El mensaje semanal del Obispo de Cuenca

El mensaje semanal del Obispo de Cuenca
Publicado el - Actualizado
3 min lectura
Mons. José María Yanguas Queridos diocesanos:
En una sociedad en la que se da una gran diversidad de visiones del mundo, una pluralidad de creencias religiosas y una notable variedad de escalas de valores, la predicación y transmisión del Evangelio a las que la Iglesia está llamada pide un exquisito respeto de las personas, consecuencia tanto de la virtud de la justicia como de la caridad. La Iglesia, que no puede renunciar de ningún modo a predicar abiertamente el Evangelio, no pretende ni quiere imponer a los demás las propias convicciones, sea que estas tengan que ver con el dogma o con la moral. Por eso, el Papa Francisco, en los números que la Exhortación Apostólica "La alegría del Evangelio" dedica al diálogo social como contribución a la paz, afirma con claridad que el anuncio del Evangelio "implica un camino de diálogo"(n. 238), prestando de ese modo un servicio al desarrollo del ser humano y contribuyendo al bien común.
En efecto, el bien común de la sociedad, es decir, aquel conjunto de condiciones que permiten que todos podamos alcanzar nuestra perfección, tiene entre sus componentes esenciales la existencia de un clima de diálogo, sereno y fraterno, en que se privilegia "la búsqueda de consensos y acuerdos", sin rebajar por ello a la preocupación por la justicia (n. 239). Ese espíritu de diálogo facilita la paz en sociedades como las occidentales, recorridas por diferencias de todo tipo, económicas, políticas, culturales o religiosas.
Por eso la Iglesia proclama el evangelio de la paz e impulsa el camino del diálogo, sincero y respetuoso, entre los hombres, ajeno a cualquier tipo de violencia e imposición. En su Exhortación el Papa Francisco precisa tres campos de diálogo en los que la Iglesia quiere realizar especialmente su servicio al bien común: el diálogo con los estados, con la cultura y la ciencia, con los no católicos.
En su relación con el Estado, la Iglesia reconoce de buen grado que compete a éste "el cuidado y la promoción del bien común de la sociedad" (. 240). Acepta con sencillez no tener a mano soluciones para todos los problemas y colabora con el Estado en apoyar las propuestas más acordes con los dos grandes principios que deben regir las actuaciones de la autoridad pública: la dignidad humana y el bien común.

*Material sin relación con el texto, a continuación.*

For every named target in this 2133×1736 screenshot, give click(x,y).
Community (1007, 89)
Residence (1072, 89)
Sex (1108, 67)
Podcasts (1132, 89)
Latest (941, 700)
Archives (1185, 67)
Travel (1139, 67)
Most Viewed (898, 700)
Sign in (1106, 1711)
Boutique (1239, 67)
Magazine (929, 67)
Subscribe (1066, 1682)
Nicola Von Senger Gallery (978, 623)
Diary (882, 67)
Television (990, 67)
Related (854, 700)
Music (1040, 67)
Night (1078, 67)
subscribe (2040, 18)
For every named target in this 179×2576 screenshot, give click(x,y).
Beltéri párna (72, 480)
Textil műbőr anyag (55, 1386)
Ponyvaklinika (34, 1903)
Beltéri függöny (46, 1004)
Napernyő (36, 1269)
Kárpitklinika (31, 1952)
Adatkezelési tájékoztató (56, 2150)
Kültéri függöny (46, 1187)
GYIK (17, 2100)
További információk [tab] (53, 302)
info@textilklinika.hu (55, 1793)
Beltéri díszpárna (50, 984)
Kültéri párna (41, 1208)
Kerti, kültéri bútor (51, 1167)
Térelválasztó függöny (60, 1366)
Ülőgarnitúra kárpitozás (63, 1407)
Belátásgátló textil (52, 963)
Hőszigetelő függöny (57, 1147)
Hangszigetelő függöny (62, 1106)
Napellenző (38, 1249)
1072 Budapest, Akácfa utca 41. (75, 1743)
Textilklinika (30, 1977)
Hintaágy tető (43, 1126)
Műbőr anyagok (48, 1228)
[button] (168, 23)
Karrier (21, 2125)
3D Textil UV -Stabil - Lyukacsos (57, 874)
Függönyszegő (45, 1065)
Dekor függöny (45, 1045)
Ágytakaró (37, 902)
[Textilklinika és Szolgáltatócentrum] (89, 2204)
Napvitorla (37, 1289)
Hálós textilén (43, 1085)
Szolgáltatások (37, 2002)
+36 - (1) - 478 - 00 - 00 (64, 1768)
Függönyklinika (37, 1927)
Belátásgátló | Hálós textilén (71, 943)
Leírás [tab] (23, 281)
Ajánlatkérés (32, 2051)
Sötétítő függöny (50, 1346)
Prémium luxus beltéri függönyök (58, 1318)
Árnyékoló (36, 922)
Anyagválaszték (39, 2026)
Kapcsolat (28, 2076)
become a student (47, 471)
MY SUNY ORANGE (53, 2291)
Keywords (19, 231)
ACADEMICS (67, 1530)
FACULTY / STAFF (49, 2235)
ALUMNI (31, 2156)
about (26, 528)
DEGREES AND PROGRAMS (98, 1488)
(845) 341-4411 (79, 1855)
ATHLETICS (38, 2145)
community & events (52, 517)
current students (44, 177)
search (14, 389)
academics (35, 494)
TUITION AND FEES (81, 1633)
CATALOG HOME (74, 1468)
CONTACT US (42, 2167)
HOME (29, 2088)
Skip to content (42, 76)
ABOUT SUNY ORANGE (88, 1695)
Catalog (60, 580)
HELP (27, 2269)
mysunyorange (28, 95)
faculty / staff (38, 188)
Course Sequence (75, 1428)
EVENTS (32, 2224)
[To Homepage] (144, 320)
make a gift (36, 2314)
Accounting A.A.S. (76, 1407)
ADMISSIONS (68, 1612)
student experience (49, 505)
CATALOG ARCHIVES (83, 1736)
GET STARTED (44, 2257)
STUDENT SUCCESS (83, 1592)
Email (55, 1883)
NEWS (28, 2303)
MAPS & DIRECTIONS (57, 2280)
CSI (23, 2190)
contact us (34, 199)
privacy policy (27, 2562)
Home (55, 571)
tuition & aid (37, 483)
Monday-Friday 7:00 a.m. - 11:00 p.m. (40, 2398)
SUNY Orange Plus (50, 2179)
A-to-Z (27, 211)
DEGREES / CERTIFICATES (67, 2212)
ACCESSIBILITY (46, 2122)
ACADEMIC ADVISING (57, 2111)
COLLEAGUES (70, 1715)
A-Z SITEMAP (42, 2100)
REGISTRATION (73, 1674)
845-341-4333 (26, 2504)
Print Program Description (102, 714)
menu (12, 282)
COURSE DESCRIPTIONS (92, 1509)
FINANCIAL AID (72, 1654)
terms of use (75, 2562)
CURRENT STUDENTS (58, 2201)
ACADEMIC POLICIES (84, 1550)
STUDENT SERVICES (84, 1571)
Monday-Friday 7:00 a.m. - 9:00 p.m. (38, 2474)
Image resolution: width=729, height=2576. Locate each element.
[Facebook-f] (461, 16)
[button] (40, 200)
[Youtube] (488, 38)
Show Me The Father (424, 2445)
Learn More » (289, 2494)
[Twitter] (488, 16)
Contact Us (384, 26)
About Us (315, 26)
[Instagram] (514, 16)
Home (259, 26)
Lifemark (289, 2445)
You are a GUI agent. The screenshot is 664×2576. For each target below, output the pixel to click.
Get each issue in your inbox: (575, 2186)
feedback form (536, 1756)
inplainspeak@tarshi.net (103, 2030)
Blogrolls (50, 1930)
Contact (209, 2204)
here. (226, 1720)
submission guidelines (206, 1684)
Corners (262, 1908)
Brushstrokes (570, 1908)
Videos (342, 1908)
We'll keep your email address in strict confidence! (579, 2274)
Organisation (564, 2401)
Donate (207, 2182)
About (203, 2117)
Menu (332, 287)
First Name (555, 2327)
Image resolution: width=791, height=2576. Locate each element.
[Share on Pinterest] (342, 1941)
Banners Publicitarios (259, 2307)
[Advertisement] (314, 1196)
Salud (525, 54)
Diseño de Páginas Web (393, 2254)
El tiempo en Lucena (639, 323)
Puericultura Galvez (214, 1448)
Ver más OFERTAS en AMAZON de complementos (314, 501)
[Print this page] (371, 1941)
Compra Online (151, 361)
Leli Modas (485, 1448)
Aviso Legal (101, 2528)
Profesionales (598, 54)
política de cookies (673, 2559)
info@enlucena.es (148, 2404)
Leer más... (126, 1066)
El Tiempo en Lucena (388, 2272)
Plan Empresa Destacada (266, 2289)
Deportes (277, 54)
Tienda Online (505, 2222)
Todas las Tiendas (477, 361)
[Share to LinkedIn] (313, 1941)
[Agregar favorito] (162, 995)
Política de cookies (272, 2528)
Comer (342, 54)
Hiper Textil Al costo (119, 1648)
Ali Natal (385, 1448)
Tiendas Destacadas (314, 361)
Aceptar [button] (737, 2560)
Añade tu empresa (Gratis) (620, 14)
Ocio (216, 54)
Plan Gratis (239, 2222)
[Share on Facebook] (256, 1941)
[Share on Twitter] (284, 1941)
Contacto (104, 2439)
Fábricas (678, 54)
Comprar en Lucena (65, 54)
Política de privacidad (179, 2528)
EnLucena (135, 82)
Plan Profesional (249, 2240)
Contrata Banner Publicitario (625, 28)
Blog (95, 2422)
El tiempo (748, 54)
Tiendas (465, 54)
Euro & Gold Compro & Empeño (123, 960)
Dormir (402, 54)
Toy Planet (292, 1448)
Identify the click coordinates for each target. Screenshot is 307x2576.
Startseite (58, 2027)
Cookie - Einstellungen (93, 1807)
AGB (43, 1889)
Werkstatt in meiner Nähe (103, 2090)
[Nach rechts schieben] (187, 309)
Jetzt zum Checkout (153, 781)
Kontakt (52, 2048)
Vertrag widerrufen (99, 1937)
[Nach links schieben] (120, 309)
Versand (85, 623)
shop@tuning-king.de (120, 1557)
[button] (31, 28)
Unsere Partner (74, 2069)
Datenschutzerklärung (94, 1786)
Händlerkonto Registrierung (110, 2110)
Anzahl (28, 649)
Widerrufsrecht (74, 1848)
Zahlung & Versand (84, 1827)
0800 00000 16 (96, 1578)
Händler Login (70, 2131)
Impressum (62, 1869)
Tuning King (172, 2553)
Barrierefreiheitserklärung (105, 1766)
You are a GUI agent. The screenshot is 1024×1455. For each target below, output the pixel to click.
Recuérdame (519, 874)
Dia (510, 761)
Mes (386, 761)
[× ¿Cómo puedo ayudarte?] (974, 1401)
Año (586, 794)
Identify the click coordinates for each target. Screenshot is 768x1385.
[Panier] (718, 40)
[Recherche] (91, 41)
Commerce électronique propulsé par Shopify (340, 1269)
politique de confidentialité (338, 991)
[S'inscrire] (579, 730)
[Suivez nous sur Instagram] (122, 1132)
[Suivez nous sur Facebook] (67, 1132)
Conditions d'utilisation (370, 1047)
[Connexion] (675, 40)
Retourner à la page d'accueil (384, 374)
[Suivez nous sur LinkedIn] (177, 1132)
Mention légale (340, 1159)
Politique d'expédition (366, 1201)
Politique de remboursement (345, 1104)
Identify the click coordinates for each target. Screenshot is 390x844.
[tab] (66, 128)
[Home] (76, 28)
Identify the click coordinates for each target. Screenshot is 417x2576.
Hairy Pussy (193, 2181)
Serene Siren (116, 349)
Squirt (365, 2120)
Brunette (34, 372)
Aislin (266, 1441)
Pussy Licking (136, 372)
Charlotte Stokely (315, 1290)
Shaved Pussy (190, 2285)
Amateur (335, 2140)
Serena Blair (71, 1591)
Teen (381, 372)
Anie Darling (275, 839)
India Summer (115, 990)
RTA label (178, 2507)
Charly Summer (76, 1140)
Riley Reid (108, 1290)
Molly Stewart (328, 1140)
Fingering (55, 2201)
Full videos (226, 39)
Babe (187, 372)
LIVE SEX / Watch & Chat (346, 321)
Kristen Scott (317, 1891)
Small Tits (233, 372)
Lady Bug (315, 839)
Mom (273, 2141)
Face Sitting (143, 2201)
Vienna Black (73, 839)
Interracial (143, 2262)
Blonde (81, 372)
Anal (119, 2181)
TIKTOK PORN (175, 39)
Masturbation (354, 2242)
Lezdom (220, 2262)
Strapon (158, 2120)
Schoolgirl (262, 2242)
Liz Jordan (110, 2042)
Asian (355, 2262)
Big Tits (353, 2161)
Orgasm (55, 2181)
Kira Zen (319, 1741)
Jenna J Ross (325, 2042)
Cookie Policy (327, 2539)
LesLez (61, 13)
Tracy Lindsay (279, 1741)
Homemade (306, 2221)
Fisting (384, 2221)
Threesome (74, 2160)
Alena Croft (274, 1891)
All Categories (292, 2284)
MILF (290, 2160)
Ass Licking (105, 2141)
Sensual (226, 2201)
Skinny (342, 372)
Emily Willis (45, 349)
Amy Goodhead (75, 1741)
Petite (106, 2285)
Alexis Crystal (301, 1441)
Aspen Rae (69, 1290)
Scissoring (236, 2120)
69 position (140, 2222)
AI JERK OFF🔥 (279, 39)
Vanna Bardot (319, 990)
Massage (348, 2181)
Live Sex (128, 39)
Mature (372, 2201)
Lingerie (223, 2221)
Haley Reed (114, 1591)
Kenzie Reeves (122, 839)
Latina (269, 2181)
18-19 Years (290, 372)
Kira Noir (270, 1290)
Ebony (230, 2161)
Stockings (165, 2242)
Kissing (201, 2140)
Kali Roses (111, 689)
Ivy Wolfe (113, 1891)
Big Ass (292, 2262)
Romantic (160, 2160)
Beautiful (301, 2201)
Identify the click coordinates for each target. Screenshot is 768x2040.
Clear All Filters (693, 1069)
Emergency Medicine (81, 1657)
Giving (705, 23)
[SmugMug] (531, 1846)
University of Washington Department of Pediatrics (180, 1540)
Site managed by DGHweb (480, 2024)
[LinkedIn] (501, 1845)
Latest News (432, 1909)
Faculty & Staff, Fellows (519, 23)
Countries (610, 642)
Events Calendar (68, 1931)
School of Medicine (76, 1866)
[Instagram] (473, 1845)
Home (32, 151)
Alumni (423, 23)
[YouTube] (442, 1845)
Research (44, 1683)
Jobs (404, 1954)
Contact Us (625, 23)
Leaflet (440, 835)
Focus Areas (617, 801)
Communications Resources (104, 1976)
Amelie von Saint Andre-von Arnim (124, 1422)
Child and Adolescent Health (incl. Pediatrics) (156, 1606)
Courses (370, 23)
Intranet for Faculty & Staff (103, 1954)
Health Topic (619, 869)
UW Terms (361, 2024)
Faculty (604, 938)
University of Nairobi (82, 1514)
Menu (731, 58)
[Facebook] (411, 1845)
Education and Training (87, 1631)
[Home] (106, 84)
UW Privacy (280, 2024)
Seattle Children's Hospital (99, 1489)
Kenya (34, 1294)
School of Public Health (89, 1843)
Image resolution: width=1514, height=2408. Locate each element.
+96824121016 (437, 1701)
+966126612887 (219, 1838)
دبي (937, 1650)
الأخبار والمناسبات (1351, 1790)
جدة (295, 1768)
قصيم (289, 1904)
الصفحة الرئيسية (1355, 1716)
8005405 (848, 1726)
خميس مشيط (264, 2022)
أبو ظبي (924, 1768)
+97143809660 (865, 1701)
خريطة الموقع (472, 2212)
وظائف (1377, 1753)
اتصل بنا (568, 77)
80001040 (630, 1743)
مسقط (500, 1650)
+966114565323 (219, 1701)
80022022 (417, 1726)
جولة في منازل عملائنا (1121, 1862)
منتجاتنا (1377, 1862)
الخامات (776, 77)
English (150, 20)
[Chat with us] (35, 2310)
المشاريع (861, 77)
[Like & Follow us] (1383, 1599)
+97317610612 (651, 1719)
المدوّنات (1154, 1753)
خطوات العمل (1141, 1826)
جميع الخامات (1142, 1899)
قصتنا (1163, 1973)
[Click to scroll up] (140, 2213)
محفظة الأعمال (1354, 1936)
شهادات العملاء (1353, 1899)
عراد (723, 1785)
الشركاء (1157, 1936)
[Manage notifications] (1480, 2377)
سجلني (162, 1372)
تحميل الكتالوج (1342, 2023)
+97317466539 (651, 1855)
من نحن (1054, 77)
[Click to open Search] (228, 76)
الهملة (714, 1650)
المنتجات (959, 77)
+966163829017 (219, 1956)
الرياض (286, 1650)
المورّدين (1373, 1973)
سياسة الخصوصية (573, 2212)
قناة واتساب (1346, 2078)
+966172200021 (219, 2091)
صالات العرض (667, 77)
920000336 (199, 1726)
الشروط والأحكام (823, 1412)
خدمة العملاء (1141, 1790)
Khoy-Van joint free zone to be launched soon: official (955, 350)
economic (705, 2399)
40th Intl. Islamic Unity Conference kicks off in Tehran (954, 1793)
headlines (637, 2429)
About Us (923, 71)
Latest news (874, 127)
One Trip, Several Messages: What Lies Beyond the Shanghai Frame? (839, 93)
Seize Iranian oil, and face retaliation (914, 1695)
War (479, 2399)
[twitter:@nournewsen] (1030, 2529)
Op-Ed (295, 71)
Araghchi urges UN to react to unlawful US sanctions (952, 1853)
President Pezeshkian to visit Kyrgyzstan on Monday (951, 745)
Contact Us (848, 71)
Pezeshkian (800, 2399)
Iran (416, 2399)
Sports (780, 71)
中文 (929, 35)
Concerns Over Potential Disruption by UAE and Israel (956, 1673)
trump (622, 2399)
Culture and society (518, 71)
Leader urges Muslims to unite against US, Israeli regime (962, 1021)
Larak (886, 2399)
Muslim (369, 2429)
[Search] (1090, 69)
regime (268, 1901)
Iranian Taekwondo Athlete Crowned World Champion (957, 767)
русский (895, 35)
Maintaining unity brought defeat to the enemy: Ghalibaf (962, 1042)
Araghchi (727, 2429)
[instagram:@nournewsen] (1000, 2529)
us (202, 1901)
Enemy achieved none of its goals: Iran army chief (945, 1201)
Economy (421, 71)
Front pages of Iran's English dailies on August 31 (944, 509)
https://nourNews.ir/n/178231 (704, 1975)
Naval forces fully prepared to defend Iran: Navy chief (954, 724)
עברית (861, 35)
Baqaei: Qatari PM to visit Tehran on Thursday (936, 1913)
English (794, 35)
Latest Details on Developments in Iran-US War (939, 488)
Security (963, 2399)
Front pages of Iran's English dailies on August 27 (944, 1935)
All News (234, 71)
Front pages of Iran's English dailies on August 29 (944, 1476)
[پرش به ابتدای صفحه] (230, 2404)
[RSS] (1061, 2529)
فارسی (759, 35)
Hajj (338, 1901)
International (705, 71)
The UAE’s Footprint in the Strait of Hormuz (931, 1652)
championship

En su relación con la cultura y la ciencia, el Papa señala dos principios fundamentales: de una parte, la Iglesia no pretende detener el progreso de la ciencia (n. 243), pues sabe que las auténticas verdades no se oponen a la Verdad. Defiende, al mismo tiempo, una actitud abierta en la búsqueda de la verdad proponiendo la complementariedad, no la exclusión, entre los métodos de las ciencias empíricas y los propios de otros saberes, como la filosofía y la misma teología." La fe no tiene miedo a la razón, dice el Papa; al contrario la busca y confía en ella" (n. 242).
Por lo que se refiere a las relaciones de la Iglesia con los no católicos, los nos cristianos e incluso con los no creyentes, el Papa Francisco considera que el ecumenismo y el diálogo interreligioso, siempre amable y cordial, no sólo responde a la exigencia de una predicación creíble del Evangelio, sino que es también un aporte a la unidad de la familia humana (n. 245) y por tanto a la paz del mundo. La fe cristiana lejos de favorecer actitudes fundamentalistas e intransigentes, incompatibles con la libertad religiosa y el respeto a las conciencias, proclama una auténtica actitud de apertura en la verdad y en el amor que debe caracterizar las relaciones del cristiano con otros creyentes y aún con quienes no profesan ninguna religión o se dicen ateos. Como dice el Papa, los creyentes nos sentimos también cercanos de quienes buscan sinceramente la verdad, la bondad y la belleza que para nosotros tiene su máxima expresión y su fuente en Dios" (n. 257).